Write out the lines between the one holding "Click the Value column header" and the one holding "tap(58, 250)", inclusive, copying them exactly as they appear in the records. Leave the pictures out of your answer.

[start of Data provided]

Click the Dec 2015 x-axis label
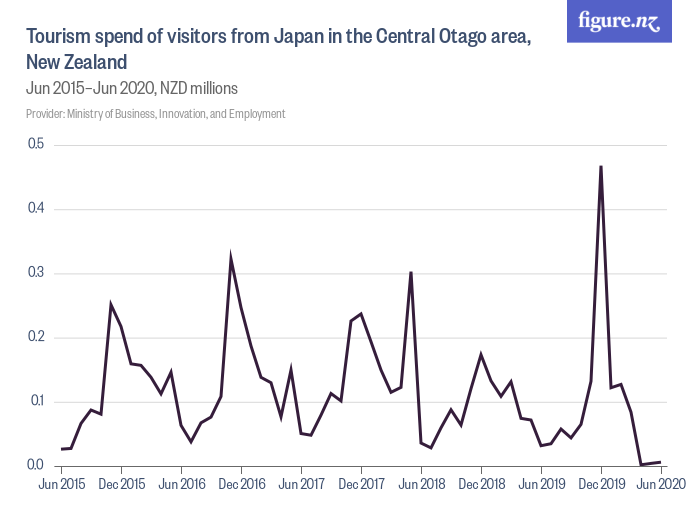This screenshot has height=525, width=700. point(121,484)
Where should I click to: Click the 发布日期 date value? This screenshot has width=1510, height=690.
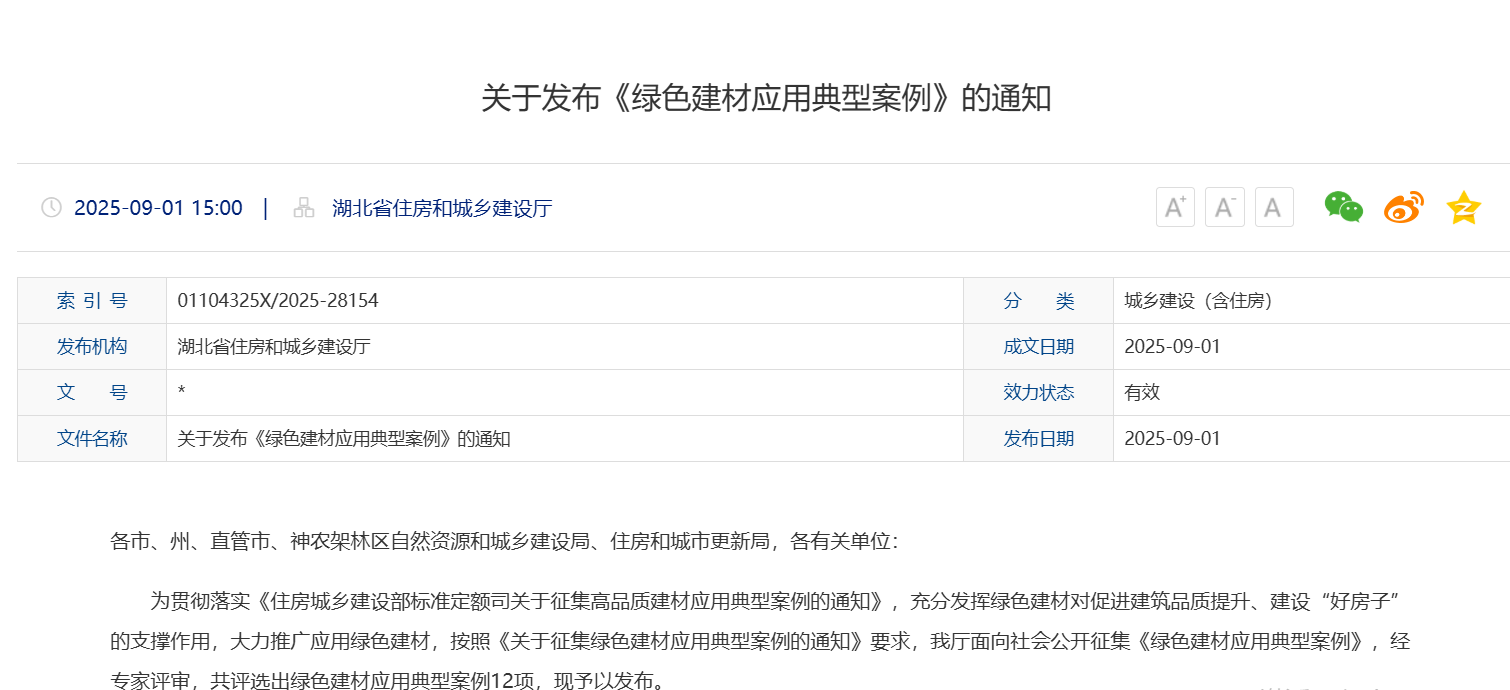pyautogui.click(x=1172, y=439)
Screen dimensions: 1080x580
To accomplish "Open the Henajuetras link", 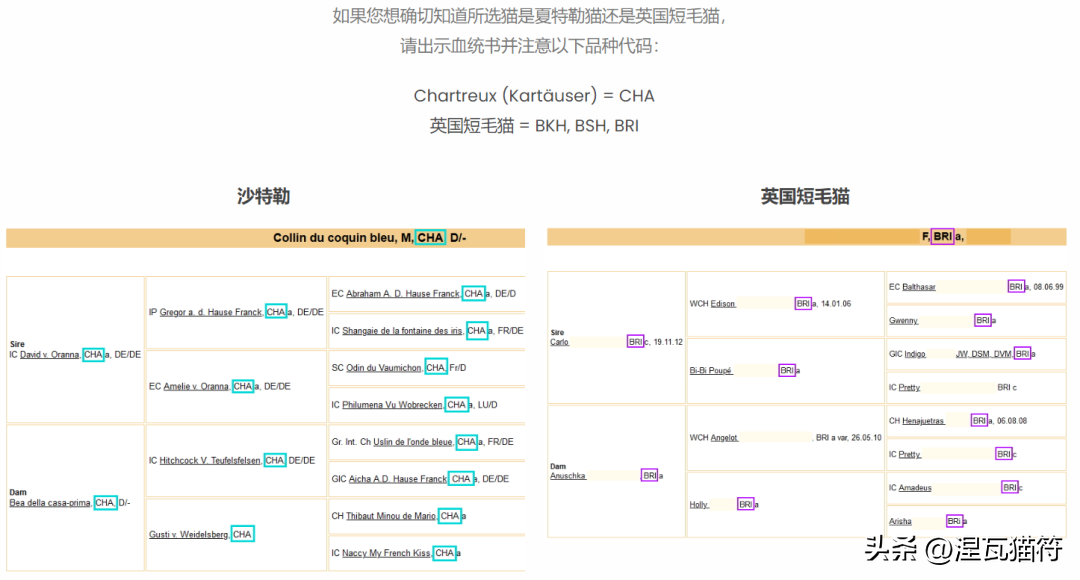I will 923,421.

[end of Data provided]
[start of Data provided]

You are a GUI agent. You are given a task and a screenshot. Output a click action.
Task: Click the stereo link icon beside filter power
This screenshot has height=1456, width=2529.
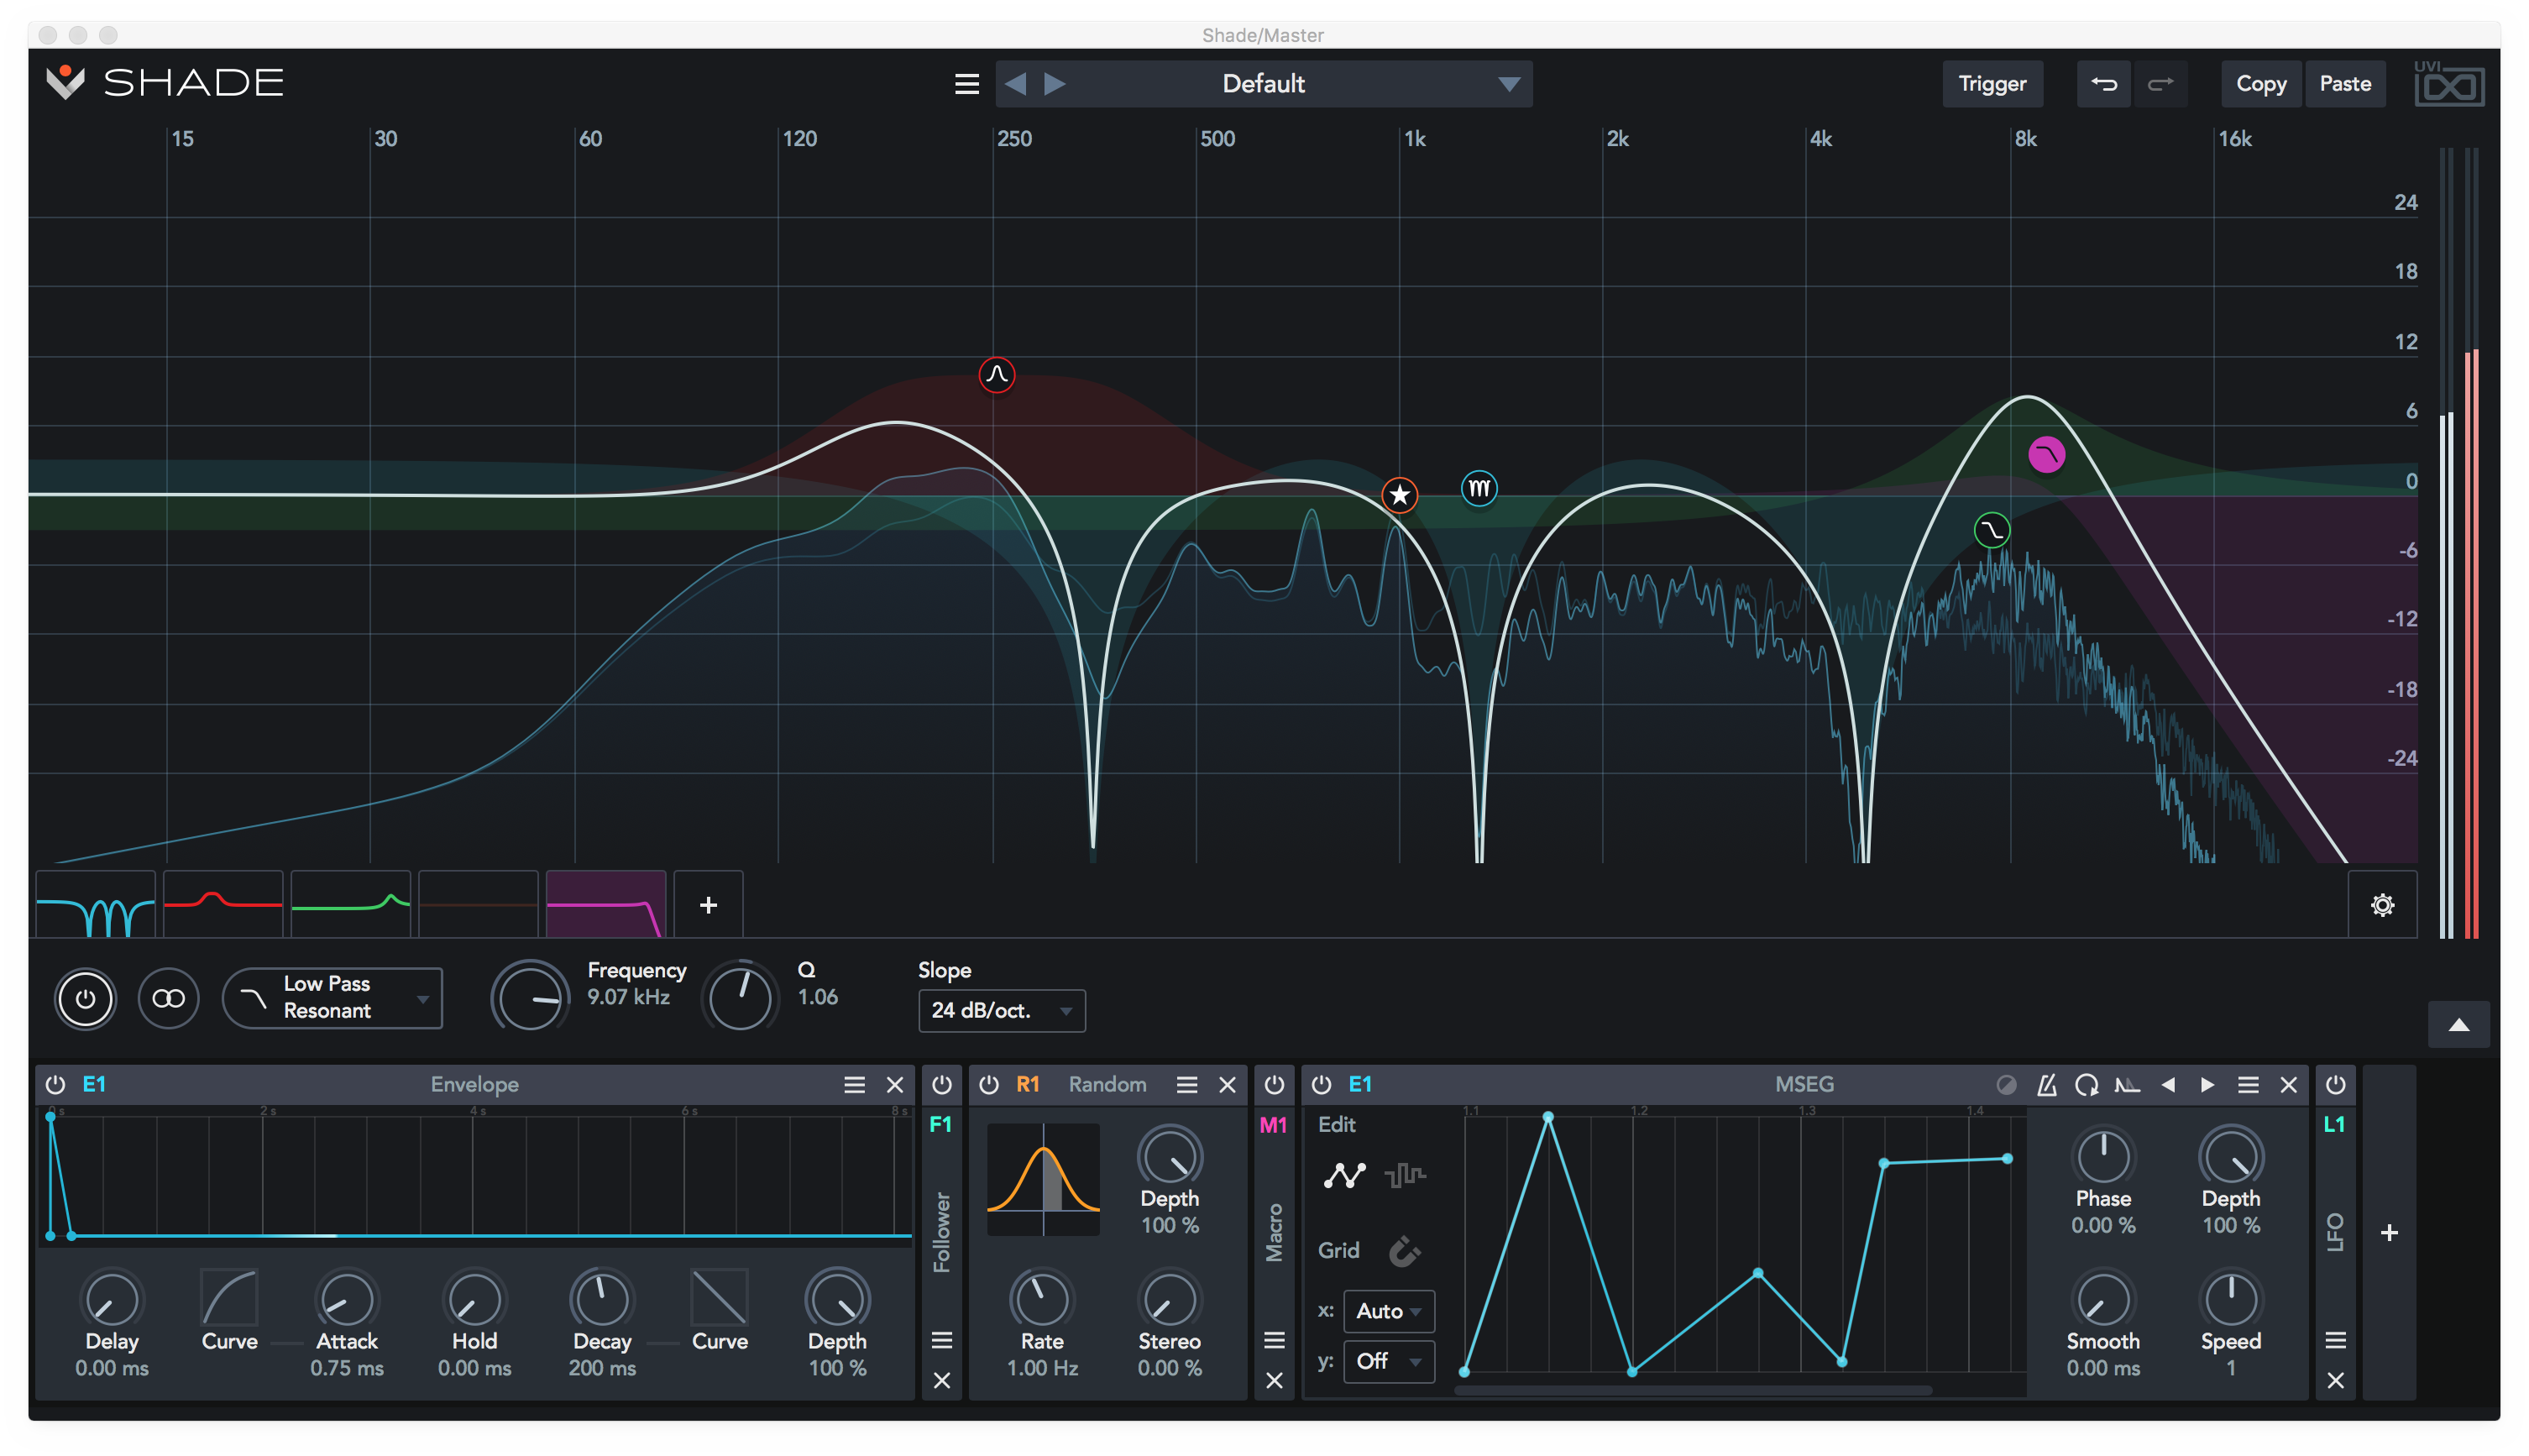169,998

[end of Data provided]
[start of Data provided]

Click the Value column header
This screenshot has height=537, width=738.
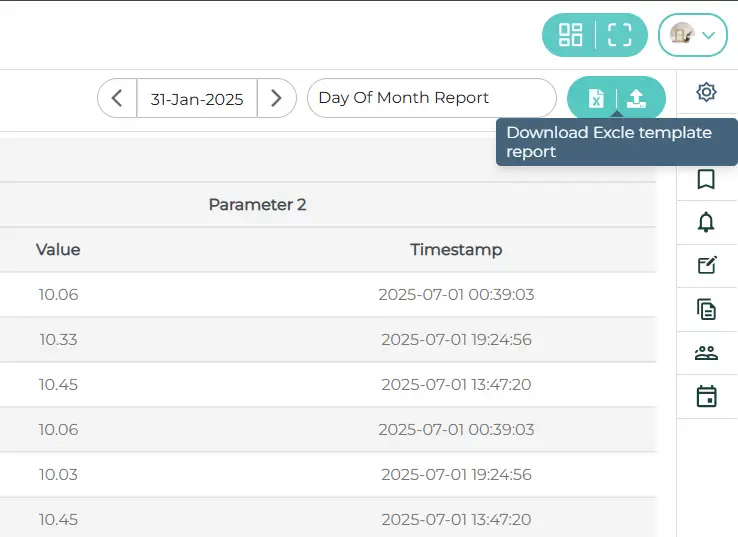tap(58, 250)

[end of Data provided]

* Solution for this task:
Click the Value column header
This screenshot has height=537, width=738.
tap(58, 250)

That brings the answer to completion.